La pierre de Jaumont, ce calcaire jaune qui donne à la ville sa couleur, pose un problème très concret au serrurier. C’est une pierre tendre : elle se perce facilement mais ne retient pas une cheville d’expansion, et elle s’effrite autour d’un ancrage sollicité. Poser un bloc-porte lourd dans un ébrasement en Jaumont sans scellement adapté, c’est garantir un déchaussement à moyen terme. La question de la maçonnerie précède ici celle de la porte.
L’hiver lorrain travaille les serrures autrement que le climat méditerranéen. Les épisodes de gel prolongé prennent l’humidité accumulée dans un cylindre extérieur et bloquent le barillet ; la condensation dans les cages d’escalier mal ventilées oxyde les mécanismes ; le bois massif des portes anciennes gonfle et frotte. Ces trois phénomènes concentrent nos appels de décembre à février, très loin des motifs d’été.

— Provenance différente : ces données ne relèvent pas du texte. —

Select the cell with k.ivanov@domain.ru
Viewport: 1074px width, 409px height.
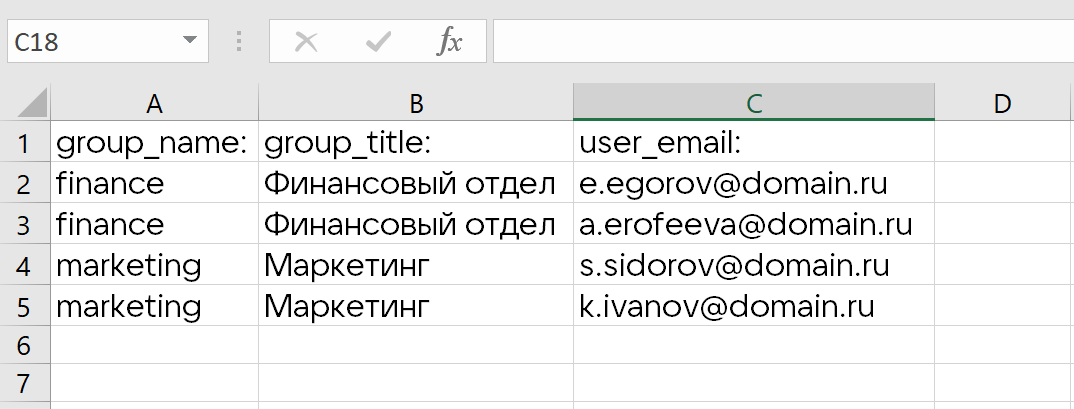pos(754,305)
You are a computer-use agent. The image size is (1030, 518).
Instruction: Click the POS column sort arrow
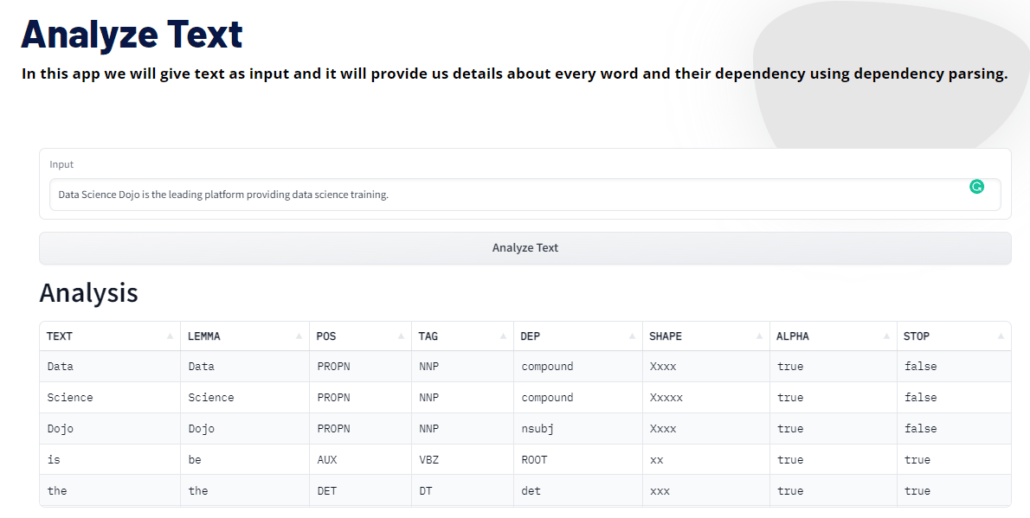point(400,337)
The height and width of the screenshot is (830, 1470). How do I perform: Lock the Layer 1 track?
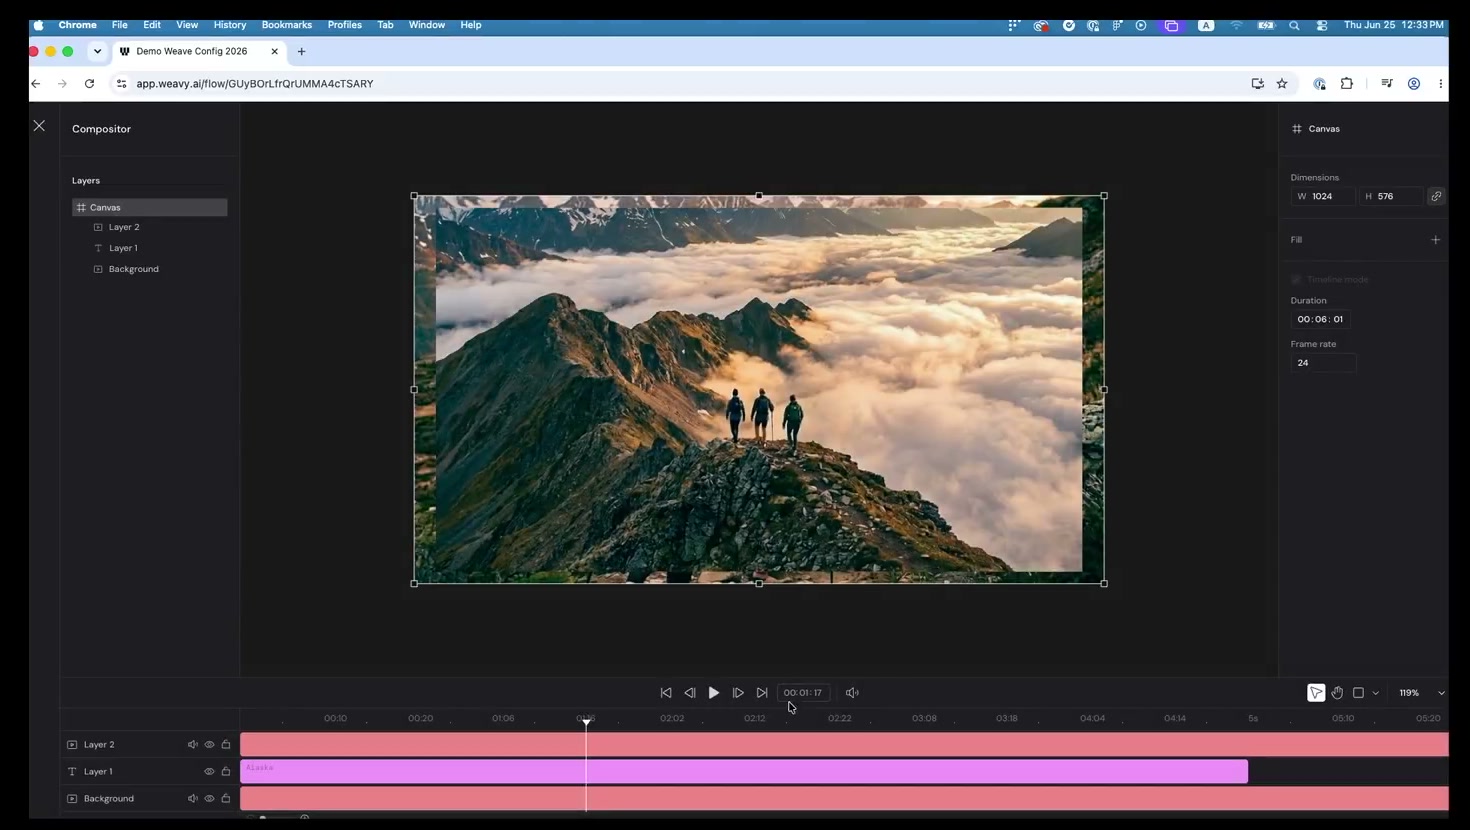click(x=226, y=771)
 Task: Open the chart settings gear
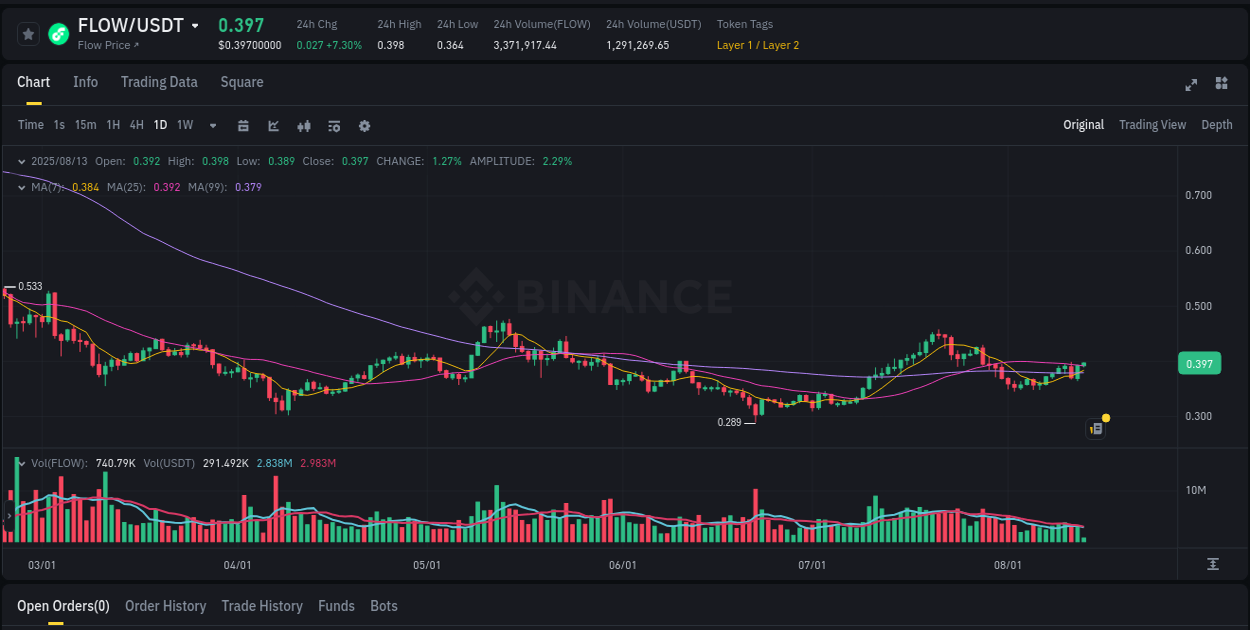tap(364, 125)
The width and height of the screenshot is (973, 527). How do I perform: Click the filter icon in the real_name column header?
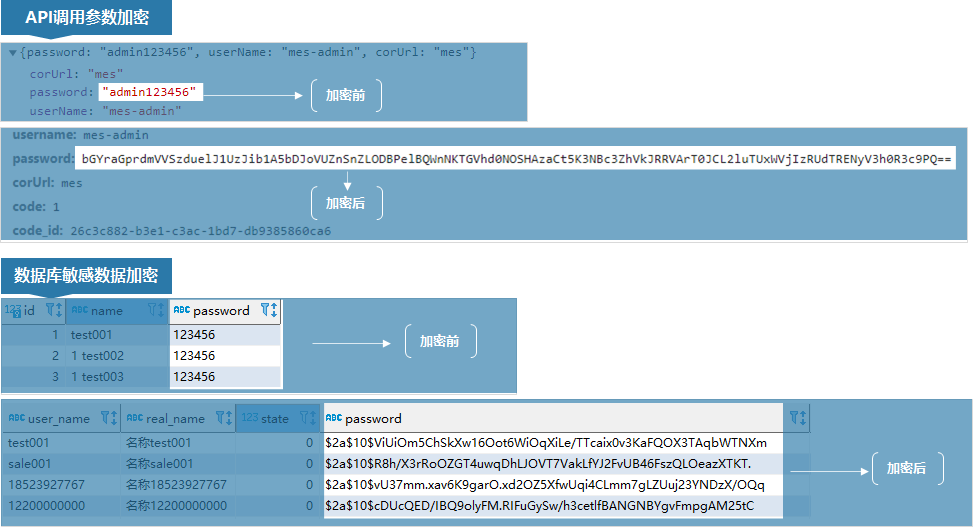pyautogui.click(x=223, y=419)
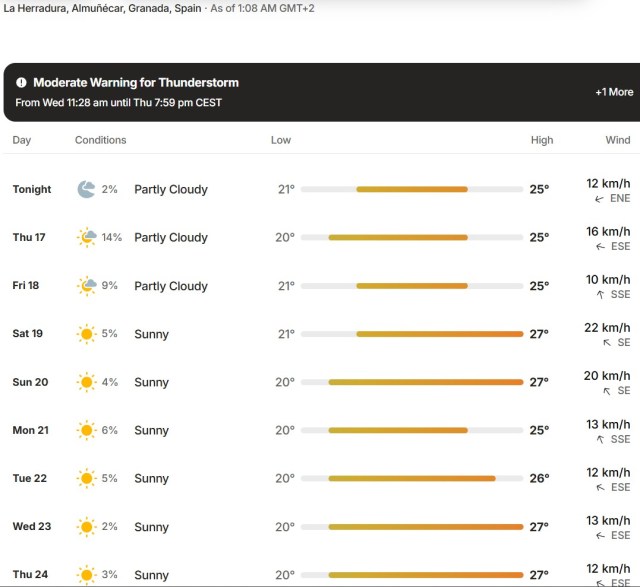
Task: Click the Thu 17 partly cloudy icon
Action: click(x=87, y=237)
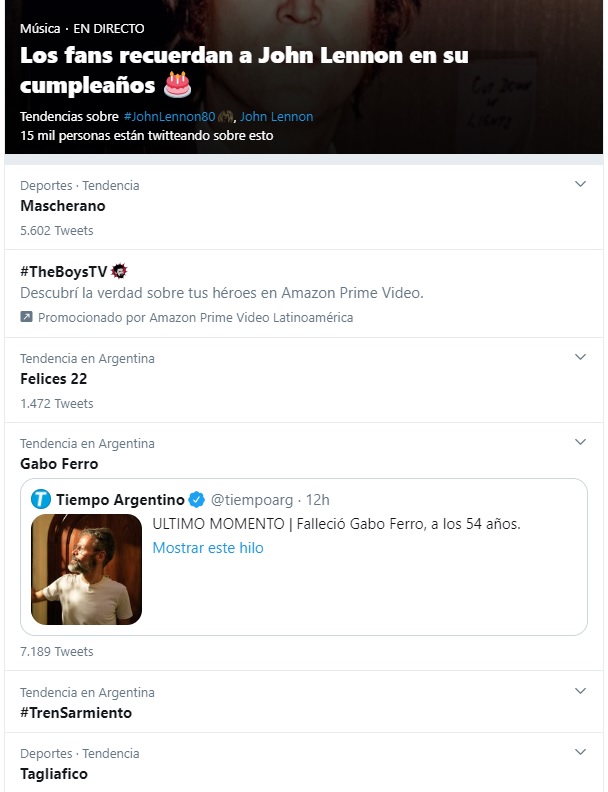The width and height of the screenshot is (608, 792).
Task: Open Tagliafico trend options chevron
Action: point(580,752)
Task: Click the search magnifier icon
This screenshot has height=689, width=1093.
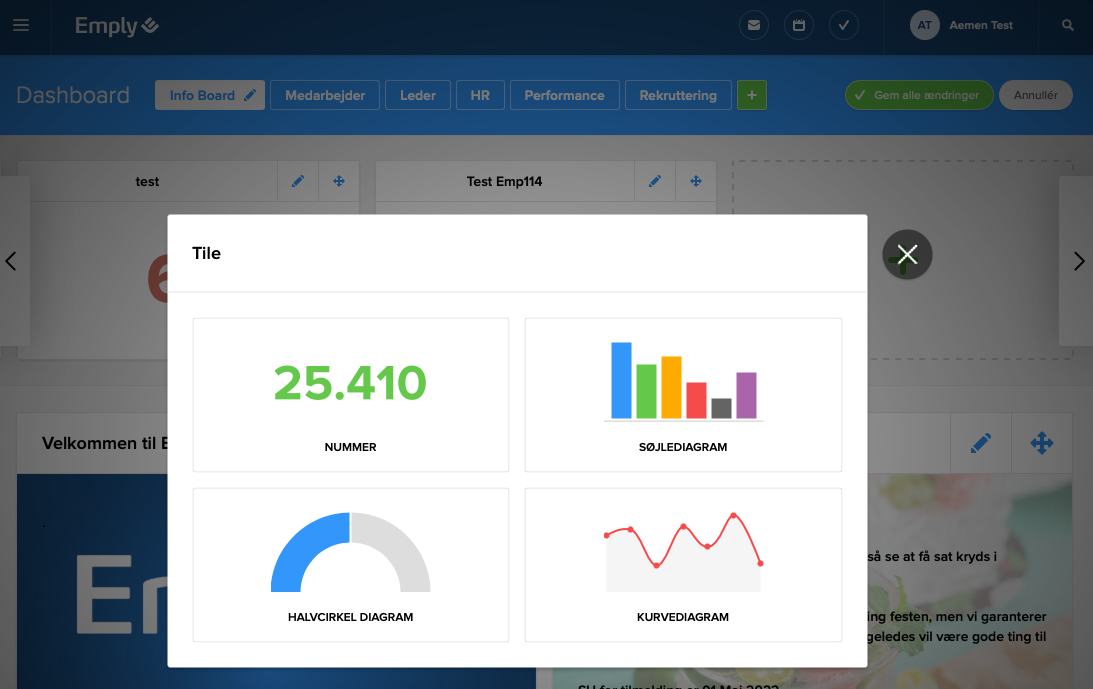Action: point(1068,26)
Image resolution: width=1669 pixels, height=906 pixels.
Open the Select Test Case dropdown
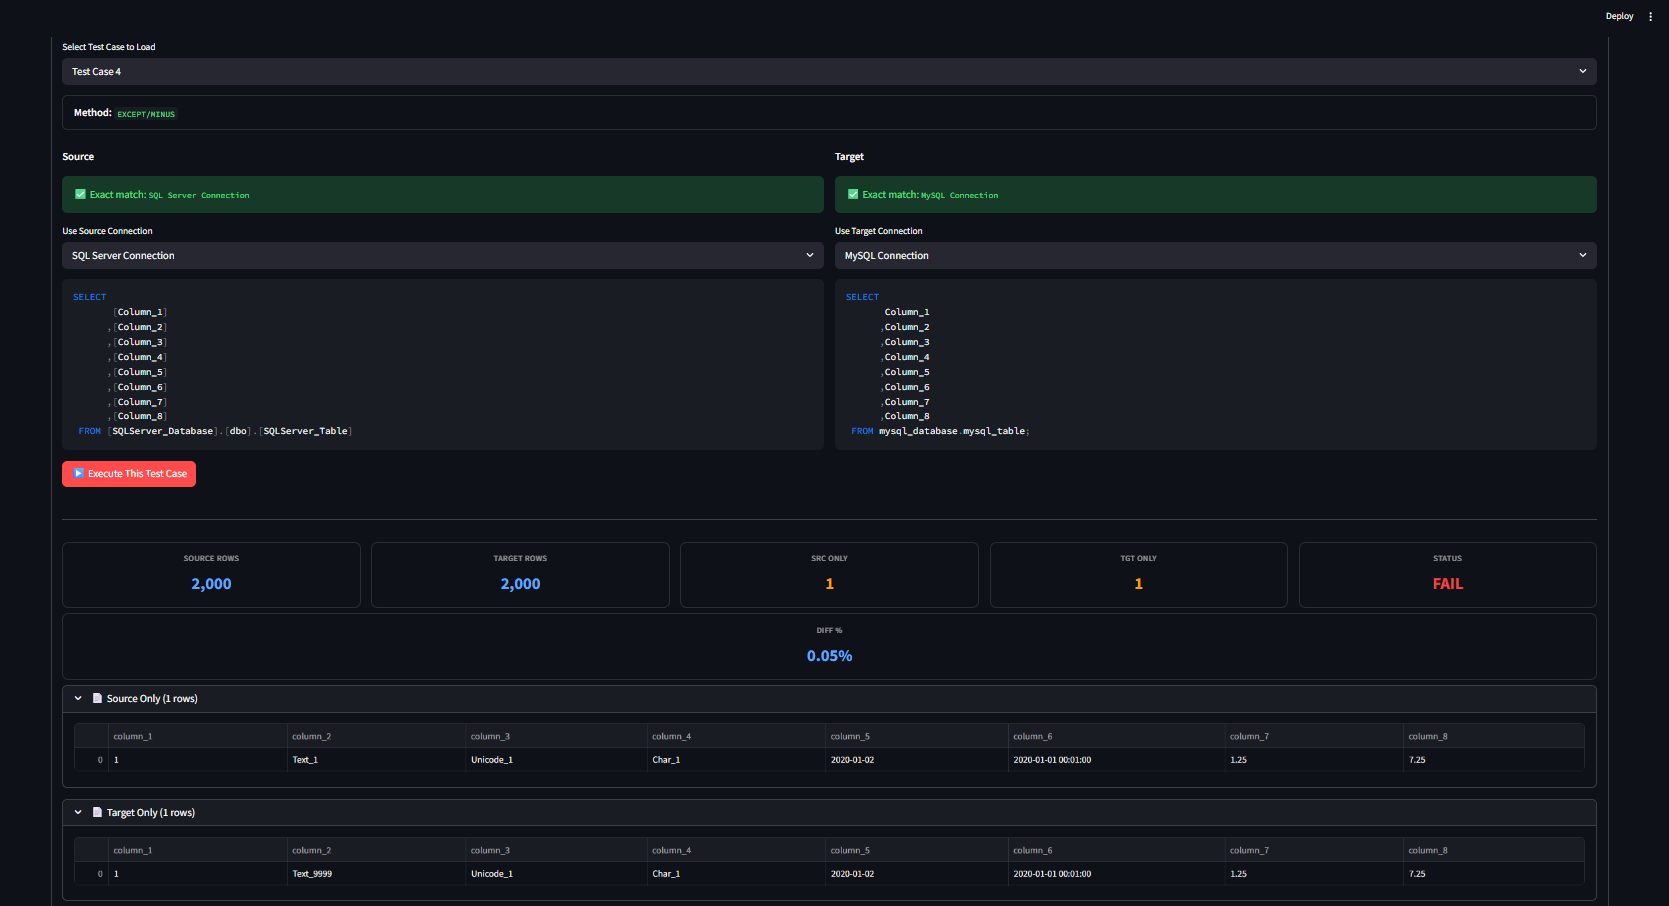point(828,71)
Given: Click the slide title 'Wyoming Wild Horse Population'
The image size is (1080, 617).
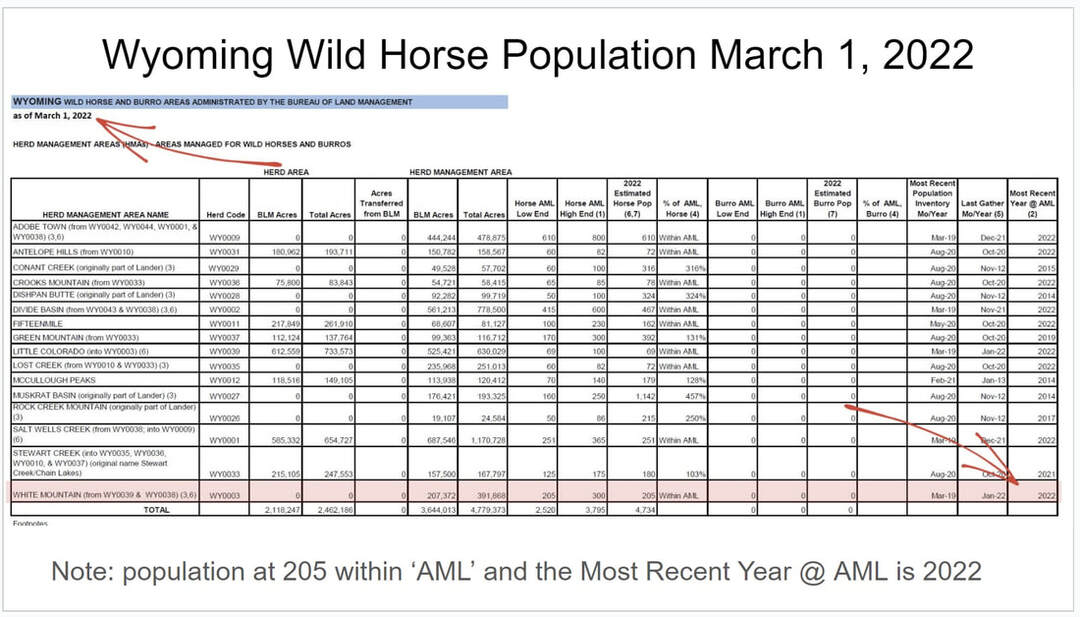Looking at the screenshot, I should [x=538, y=54].
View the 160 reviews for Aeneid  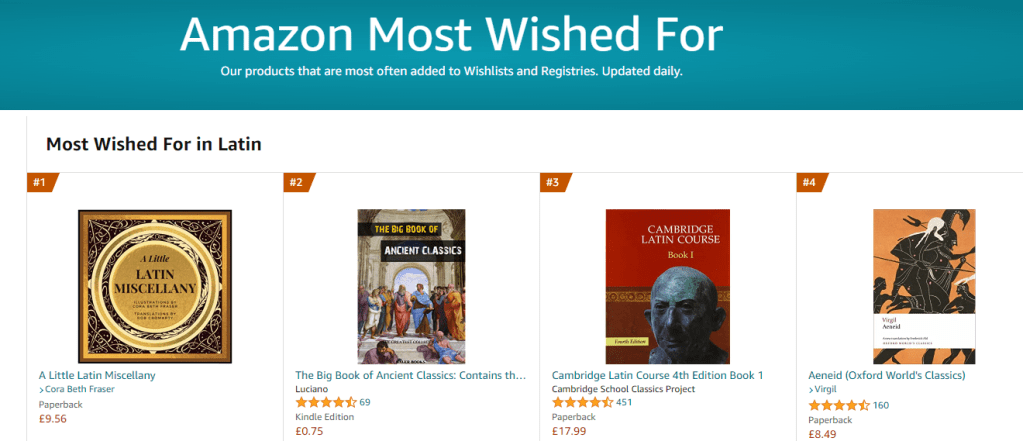tap(880, 405)
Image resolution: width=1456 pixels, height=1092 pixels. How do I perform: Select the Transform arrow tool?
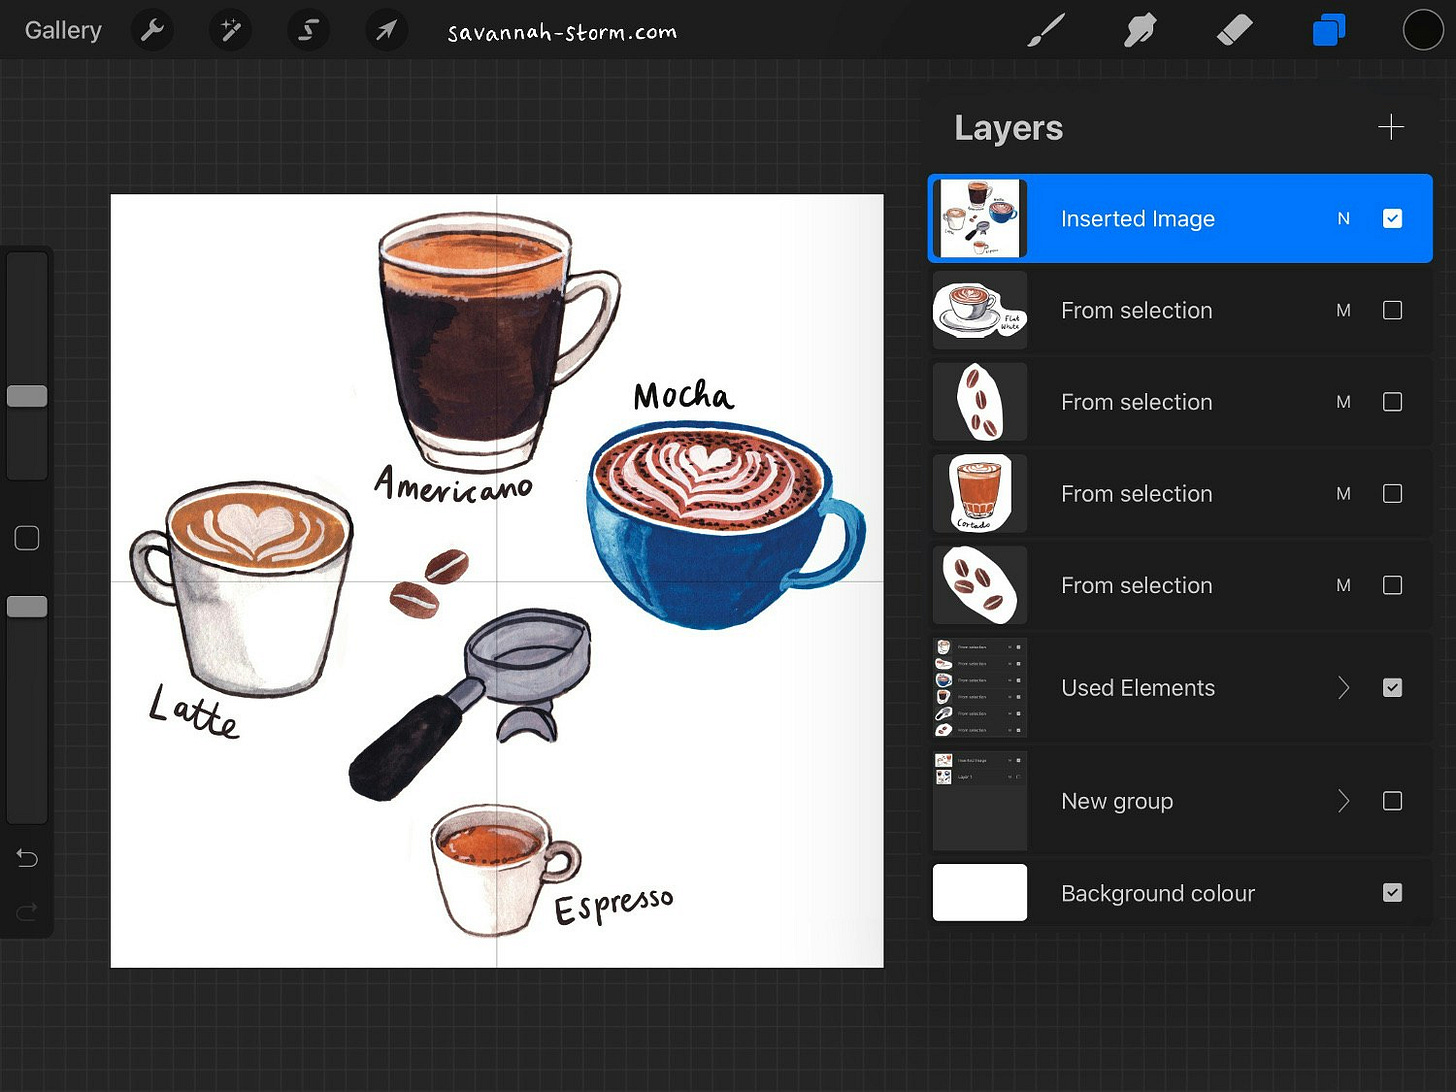(x=386, y=30)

Enfin, Metz est une ville étudiante et administrative, avec l’Université de Lorraine, le Technopôle et une part importante de logements en location. Cela crée une saisonnalité nette : les changements de cylindre d’emménagement se concentrent sur juillet, août et septembre, quand les baux tournent. Nous adaptons les stocks à cette rotation, parce qu’un cylindre standard indisponible en pleine saison bloque une remise de clés.